> [TASK REQUIREMENTS]:
Determine the number of lines below that contain "bell". Write nothing but that number.

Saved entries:
——————

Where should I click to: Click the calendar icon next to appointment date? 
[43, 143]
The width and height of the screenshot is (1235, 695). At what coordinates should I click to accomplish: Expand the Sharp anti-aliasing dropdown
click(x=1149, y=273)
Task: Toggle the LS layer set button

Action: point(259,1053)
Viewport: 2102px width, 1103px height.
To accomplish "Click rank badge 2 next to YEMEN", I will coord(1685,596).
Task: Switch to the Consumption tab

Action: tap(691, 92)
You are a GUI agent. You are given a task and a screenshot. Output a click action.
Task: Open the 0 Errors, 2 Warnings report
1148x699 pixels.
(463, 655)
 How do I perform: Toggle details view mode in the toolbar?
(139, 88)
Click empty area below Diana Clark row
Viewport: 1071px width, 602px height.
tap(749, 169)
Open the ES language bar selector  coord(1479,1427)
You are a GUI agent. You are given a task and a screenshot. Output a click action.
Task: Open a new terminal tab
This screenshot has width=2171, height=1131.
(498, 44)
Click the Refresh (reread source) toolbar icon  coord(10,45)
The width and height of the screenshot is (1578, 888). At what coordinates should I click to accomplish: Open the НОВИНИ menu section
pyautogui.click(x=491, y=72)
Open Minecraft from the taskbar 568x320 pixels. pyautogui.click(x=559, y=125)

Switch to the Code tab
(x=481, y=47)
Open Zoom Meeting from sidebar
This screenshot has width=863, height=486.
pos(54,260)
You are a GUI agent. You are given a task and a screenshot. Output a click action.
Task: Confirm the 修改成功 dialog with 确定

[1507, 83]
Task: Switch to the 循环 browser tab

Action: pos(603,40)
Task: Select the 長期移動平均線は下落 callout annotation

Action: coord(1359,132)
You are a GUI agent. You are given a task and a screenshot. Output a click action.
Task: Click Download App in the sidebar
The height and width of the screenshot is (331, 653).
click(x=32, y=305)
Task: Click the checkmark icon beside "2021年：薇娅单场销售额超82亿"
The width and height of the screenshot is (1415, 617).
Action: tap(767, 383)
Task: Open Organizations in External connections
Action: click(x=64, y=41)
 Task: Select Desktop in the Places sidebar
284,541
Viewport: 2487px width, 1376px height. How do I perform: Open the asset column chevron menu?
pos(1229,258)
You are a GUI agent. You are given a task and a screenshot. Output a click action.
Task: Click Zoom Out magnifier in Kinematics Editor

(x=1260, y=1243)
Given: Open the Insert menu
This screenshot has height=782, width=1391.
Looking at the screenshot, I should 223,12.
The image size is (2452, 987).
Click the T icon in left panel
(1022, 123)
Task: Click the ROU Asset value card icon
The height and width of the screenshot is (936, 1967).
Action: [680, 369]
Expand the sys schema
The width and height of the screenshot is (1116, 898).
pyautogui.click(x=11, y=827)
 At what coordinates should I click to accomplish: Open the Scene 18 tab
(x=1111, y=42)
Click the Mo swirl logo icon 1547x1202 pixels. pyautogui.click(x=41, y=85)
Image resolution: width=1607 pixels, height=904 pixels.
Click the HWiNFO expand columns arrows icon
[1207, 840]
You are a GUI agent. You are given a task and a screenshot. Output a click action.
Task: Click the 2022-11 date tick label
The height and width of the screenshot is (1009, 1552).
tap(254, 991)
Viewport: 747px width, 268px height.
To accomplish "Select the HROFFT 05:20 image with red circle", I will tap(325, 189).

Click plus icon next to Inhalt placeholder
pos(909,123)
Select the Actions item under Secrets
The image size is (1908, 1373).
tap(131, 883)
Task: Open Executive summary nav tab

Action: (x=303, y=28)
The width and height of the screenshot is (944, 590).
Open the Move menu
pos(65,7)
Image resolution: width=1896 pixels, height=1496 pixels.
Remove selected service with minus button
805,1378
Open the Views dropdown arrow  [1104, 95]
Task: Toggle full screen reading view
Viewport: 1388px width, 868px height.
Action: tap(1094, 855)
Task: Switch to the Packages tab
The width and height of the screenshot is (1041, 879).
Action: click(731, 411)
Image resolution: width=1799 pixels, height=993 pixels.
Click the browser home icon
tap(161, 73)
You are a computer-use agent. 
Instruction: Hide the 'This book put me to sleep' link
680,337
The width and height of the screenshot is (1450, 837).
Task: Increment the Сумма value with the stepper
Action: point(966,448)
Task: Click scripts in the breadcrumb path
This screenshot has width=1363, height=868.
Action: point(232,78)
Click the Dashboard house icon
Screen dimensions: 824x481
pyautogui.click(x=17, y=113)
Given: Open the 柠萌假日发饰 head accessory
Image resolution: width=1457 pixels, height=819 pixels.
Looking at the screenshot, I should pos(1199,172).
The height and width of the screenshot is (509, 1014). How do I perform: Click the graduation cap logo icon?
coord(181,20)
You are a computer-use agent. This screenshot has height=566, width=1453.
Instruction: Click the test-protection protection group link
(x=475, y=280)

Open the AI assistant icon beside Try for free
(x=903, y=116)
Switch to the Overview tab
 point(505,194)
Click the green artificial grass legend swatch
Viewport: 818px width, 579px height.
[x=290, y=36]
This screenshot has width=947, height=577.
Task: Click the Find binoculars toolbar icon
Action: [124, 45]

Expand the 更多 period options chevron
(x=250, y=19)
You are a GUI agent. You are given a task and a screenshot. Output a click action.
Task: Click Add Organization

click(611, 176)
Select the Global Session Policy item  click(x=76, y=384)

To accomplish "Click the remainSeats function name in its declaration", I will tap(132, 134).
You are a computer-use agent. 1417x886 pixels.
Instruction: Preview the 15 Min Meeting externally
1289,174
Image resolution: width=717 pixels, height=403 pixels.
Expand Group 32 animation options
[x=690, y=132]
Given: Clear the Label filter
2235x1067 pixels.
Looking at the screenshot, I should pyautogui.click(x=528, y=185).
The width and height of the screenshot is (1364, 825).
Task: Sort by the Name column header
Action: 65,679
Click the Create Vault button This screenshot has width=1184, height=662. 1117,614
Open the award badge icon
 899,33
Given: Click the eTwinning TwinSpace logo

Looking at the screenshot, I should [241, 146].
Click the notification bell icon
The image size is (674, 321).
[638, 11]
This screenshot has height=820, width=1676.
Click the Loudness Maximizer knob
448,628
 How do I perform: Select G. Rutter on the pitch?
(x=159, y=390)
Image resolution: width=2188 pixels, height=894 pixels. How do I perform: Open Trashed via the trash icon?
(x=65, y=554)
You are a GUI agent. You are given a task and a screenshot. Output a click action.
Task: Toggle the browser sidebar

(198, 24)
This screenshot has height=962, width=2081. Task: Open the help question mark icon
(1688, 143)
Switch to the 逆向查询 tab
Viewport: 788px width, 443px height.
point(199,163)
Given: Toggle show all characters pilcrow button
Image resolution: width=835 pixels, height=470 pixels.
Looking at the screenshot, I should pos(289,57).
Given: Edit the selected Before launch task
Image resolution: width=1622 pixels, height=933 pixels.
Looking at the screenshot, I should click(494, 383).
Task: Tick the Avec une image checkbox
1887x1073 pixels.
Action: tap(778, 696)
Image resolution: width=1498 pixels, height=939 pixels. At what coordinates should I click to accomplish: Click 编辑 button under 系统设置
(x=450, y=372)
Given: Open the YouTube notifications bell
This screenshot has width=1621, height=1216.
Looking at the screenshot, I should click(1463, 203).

——————

> [YOUR SOLUTION]:
2